Réveil et émancipation

Les mères, les filles, les sœurs, représentantes de la nation, demandent d’être constituées en assemblée nationale. Femme, réveille-toi ! Le tocsin de la raison se fait entendre dans tout l’univers ; reconnais tes droits.

Ô femmes ! Femmes, quand cesserez-vous d’être aveugles ? L'effroyable tableau de ce que vous avez été dans la société montre qu'une femme n’avait besoin que d’être belle ou aimable ; quand elle possédait ces deux avantages, elle voyait cent fortunes à ses pieds. Dans les siècles de corruption, vous n’avez régné que sur la faiblesse des hommes.

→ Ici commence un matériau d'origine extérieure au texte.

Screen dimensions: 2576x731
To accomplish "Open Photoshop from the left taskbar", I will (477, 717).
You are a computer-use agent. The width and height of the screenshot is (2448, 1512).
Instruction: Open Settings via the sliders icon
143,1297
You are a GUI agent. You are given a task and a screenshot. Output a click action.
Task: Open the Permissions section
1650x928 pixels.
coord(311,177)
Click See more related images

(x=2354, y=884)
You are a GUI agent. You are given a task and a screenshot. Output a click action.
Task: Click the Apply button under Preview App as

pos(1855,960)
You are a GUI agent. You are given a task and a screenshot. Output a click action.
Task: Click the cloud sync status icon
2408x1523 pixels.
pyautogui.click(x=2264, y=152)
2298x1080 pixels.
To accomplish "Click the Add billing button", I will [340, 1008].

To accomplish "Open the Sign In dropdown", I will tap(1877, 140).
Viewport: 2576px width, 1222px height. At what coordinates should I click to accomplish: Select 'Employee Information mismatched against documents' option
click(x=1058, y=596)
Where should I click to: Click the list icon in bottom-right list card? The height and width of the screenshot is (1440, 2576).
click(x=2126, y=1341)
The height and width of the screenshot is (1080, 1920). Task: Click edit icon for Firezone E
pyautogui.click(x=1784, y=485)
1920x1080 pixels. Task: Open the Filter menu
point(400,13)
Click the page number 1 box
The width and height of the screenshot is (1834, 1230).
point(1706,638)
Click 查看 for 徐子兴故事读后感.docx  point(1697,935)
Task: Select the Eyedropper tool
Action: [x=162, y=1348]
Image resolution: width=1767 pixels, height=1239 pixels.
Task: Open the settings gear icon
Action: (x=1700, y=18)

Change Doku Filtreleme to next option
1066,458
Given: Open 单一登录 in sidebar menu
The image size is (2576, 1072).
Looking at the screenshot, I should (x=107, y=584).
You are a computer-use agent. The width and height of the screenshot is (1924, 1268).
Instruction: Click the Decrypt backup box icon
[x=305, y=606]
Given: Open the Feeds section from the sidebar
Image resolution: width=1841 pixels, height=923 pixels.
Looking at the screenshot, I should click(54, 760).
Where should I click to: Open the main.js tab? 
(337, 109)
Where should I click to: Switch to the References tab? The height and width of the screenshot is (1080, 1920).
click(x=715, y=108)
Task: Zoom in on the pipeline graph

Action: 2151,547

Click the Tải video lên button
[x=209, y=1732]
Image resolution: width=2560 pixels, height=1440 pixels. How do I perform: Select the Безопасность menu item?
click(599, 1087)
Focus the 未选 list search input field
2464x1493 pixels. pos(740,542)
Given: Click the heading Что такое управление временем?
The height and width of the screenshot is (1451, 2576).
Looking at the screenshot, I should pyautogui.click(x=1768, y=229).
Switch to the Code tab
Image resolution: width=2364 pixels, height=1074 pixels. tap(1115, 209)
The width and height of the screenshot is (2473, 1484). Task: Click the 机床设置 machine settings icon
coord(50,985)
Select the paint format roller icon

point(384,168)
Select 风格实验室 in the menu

Critique du mariage et de la société

Le mariage est le tombeau de la confiance et de l’amour. Si l’homme est riche, il se croira dispensé de partager sa fortune avec ses nobles victimes. Les colons prétendent régner en despotes sur des hommes dont ils sont les pères et les frères ; et méconnaissant les droits de la nature, il était bien nécessaire que je dise quelques mots sur les troubles que cause, dit-on, le décret en faveur des hommes de couleur dans nos îles.